C code needs to be updated to be safe in a GIL free execution environment. It is a lot of work! The pervasive problem is that mutable data structures (lists, dict etc) could change at any arbitrary point while the C code is working with them, and the reference count for others could drop to zero if *anyone* is using a borrowed reference (common for performance in CPython APIs). Previously the GIL protected where those changes could happen. In simple cases it is adding a critical section, but often there multiple data structures in play. As an example these are the changes that had to be done to the standard library json module:
The json changes above are in Python 3.15, not the just released 3.14.
The consequences of the C changes not being made are crashes and corruption if unexpected mutation or object freeing happens. Web services are exposed to adversity so be *very* careful.
It would be a big help if CPython released a tool that could at least scan a C code base to detect free threaded issues, and ideally verify it is correct.
I think Java got this mostly right. On the threading front, very little is thread-safe or atomic (x += 1 is not thread-safe), so as soon as you expose something to threads, you have to think about safe access. For interacting with C code, your choices are either shared buffers or copying data between C and Java. It's painful, but it's needed for memory safety.
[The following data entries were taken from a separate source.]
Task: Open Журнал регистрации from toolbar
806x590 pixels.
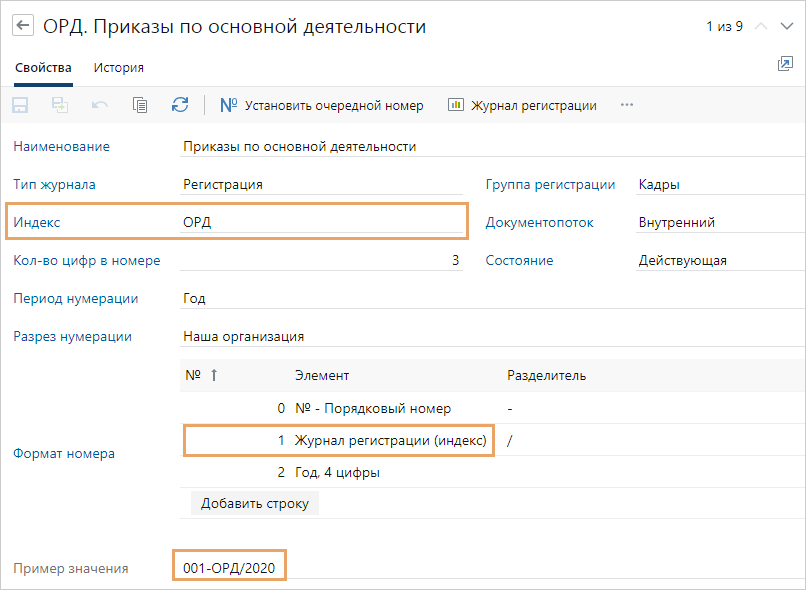Action: click(522, 105)
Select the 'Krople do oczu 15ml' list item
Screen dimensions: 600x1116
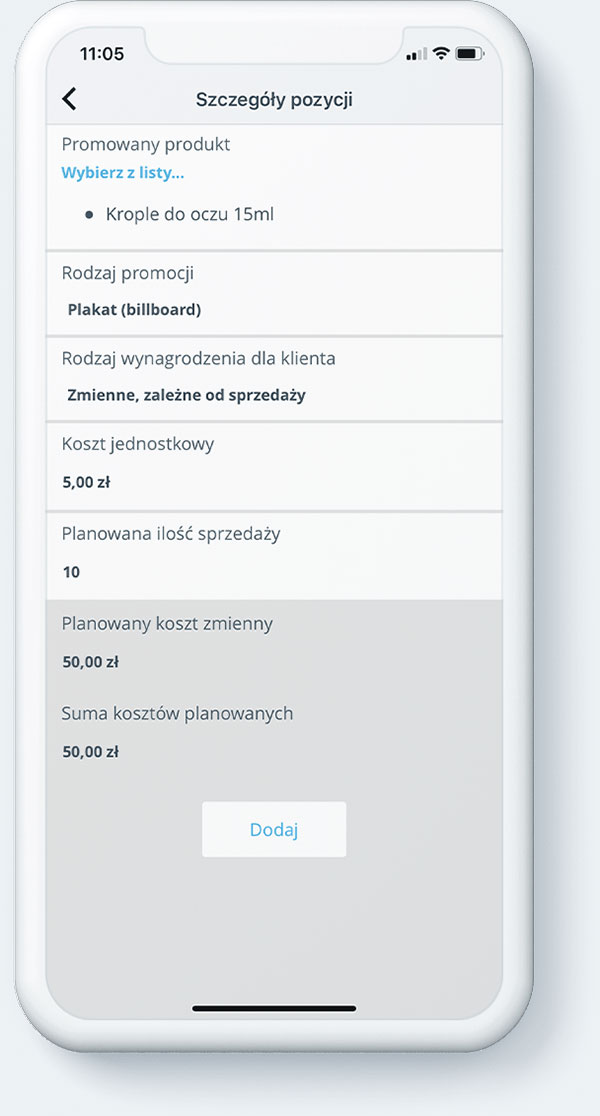pyautogui.click(x=189, y=214)
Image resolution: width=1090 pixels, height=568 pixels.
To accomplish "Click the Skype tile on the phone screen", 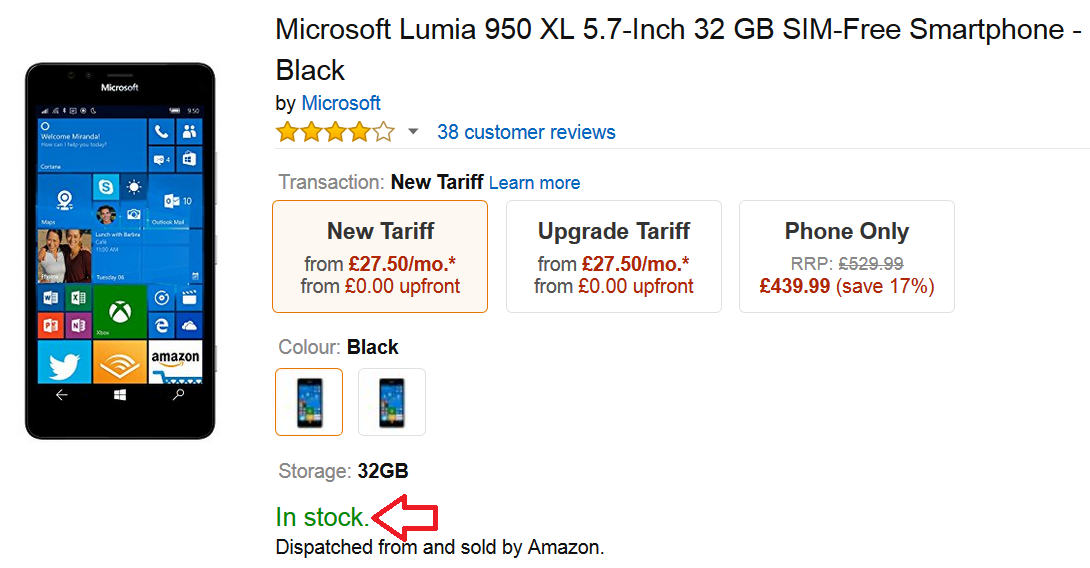I will point(106,186).
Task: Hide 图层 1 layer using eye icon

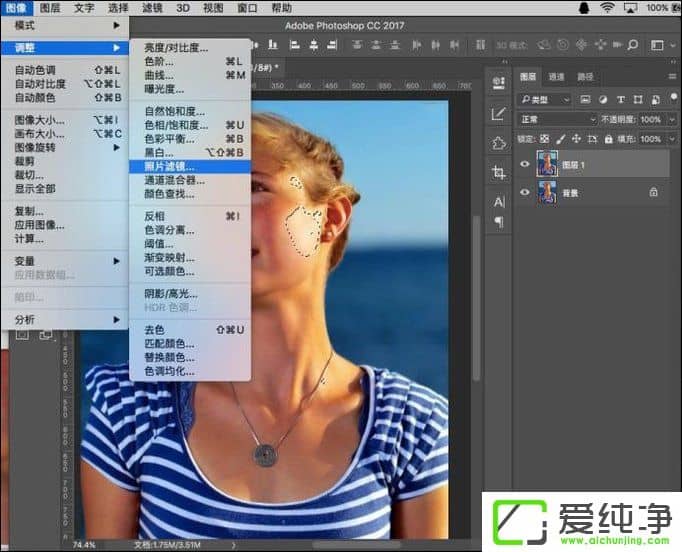Action: pos(525,163)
The core Python data structures are atomic to Python developers. eg there is no way you can corrupt a list or dictionary no matter how much concurrency you try to use. This was traditionally done under the protection of the global interpreter lock which ensured that only one piece of C code at a time was operating with the internals of those objects. C code can also release the GIL eg during I/O, or operations in other libraries that aren't interacting with Python objects, allowing concurrency.
The free threaded implementation adds what amounts to individual object locks at the C level (critical sections). This still means developers writing Python code can do whatever they want, and they will not experience corruption or crashes. The base objects have all been updated.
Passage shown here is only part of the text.